-- START OF Passage given --

I noticed pretty early on that while directives will always require some special assembly logic, operations don’t require that. This is reflected by the different assemble implementations between the two types.

Intermediate File Format

The intermediate file format contains a symbol table and a list of symbols:

type firstPassFile struct {
	symbolTable symbols
	records     []*symbol
}

Where a symbol is defined as such

type symbol struct {
	symbolType         symbolType
	label              string
	relativeLineNumber uint32
	sourceLine         string
	assemblyLink       assemblable
}

I pulled this source pretty much straight out of the assembler book, where there’s a symbol type, label, relative line number, source field, and a pointer to the opcode or directive table.

Assembler First Pass

The first pass’ responsibility is to build up a coherent symbol table before the second pass put everything together. This could be done in a more flexible way, but it’s not the main focus of this little project, so I won’t be going too far into it.

-- END OF Passage given --
-- START OF Records shown --

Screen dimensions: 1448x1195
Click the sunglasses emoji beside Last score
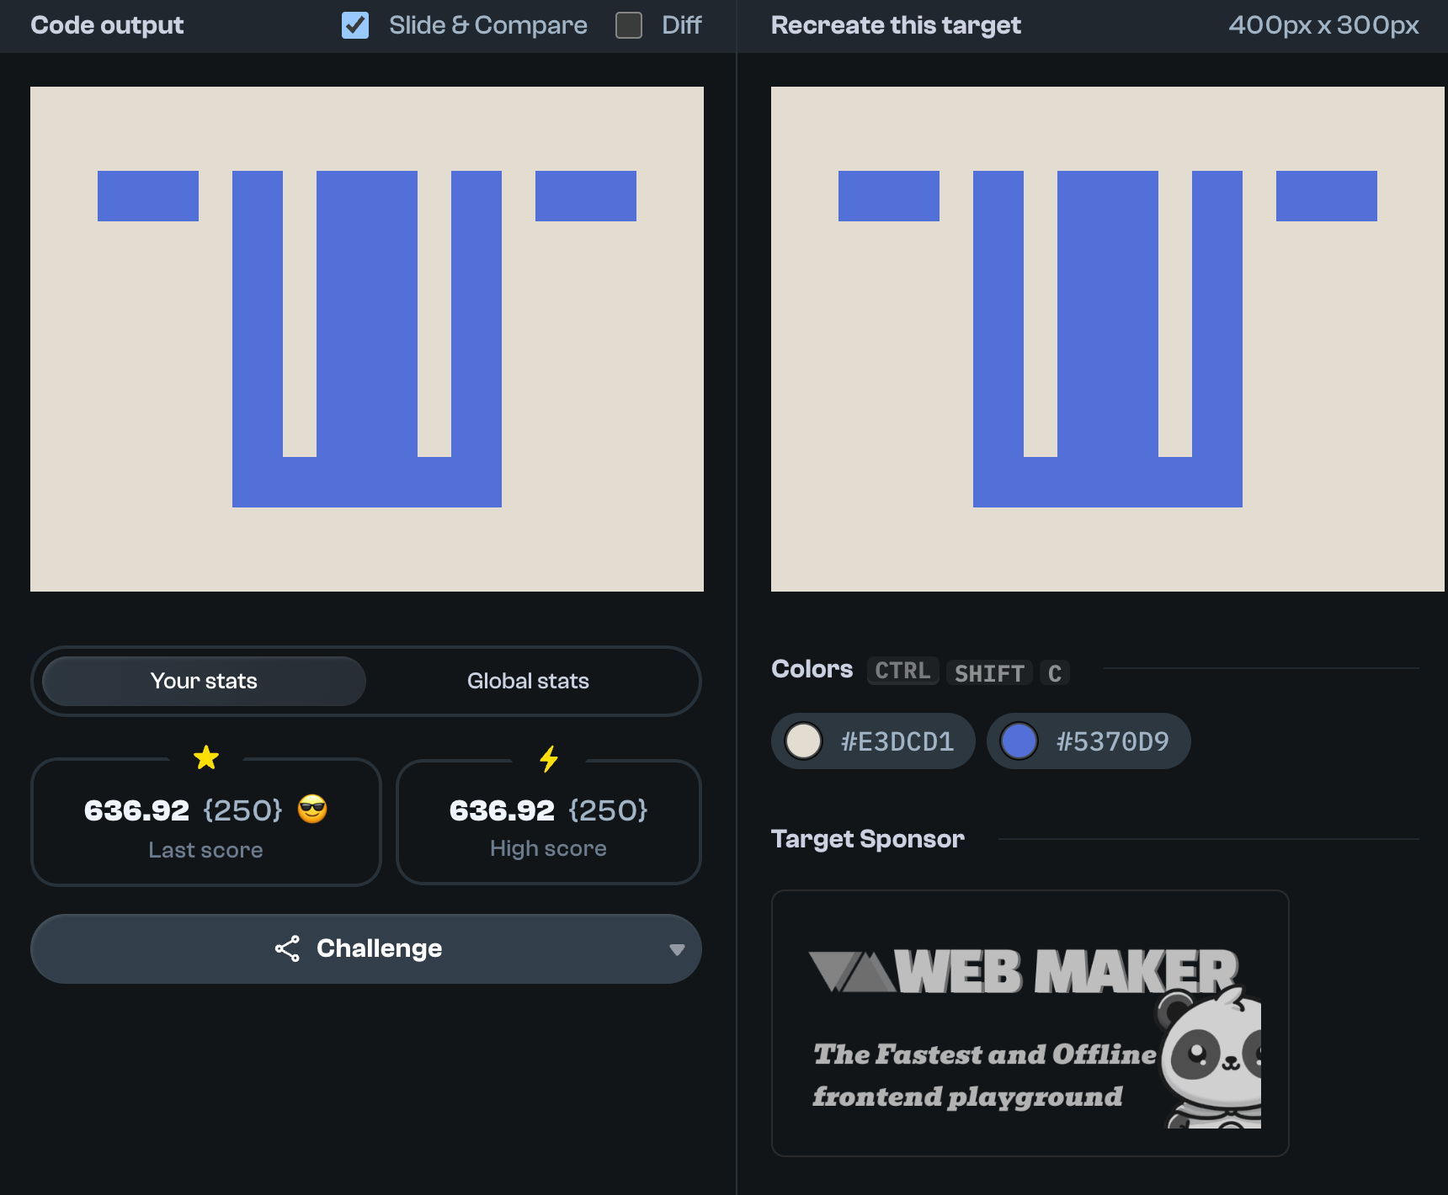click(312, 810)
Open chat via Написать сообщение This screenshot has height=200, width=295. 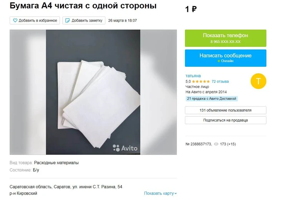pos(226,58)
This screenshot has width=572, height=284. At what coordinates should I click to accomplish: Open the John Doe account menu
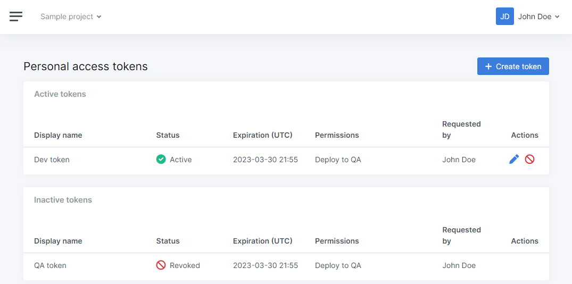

-- END OF Records shown --

▸ **Tasks to carry out**:
[a] In the assembler passage, what two things does the intermediate file format contain?
[b] Please decide whether each statement agrees with the assembler passage, answering yes or no and quoting the deciding words: (i) Operations require special assembly logic. (ii) The symbol struct holds a relative line number. (iii) The first pass builds the symbol table before the second pass puts everything together.

▸ **Answers in order**:
[a] A symbol table and a list of symbols.

[b]
(i) No: "operations don’t require that."
(ii) Yes: "relativeLineNumber uint32"
(iii) Yes: "The first pass’ responsibility is to build up a coherent symbol table before the second pass put everything together."